Monday, August 4, 2014

My Inevitable Gaza Blog Entry

A few days ago, a tiny independent film called "Guardians in the Galaxy" was released in theaters. Toward the end of the film, a CGI-animated talking raccoon voiced by Bradley Cooper says something incredibly sage and insightful: "Everyone has dead people. That doesn't mean everyone else in the galaxy needs to die because of it."

In spite of its source, this quote applies quite well to major international story of the past few weeks, the umpteenth skirmish between Israeli and Palestinian forces in the Gaza Strip. It's the same childlike "he hit me first," avenging-my-ancestors mentality that has dogged the region since the late 1940s. Unlike past conflicts in the Holy Land, this latest round of attacks and never-ending crusades for revenge has spilled out to social media, where everyone and their mother has been posting and tweeting their opinions for nearly a month now. I've been largely a spectator, but the near-constant arguing has left me exhausted. A fair number of friends and acquaintances are either pretending to be experts or sharing links to op-eds that support their opinions.

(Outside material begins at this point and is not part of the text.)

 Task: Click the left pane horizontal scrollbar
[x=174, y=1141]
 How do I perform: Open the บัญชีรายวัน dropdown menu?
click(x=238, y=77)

I am fully aware that this conflict is complex and convoluted, a fight along religious lines that spans centuries, if not millennia. What I don't think people realize is that if any side in this fight was unilaterally right or wrong, the "war" would have ended decades ago. I suppose the reason why I haven't said anything consequential about this controversy until now is because I'm somewhere between apathetic and burned out. Lately, the mere thought makes me feel lethargic. For that alone, I don't plan on commenting until it all dies down... or whenever Israel and Palestine inevitably start throwing rocks at each other again, I don't know.

NOTE: Thanks to Matthew Kovich for inspiring this post.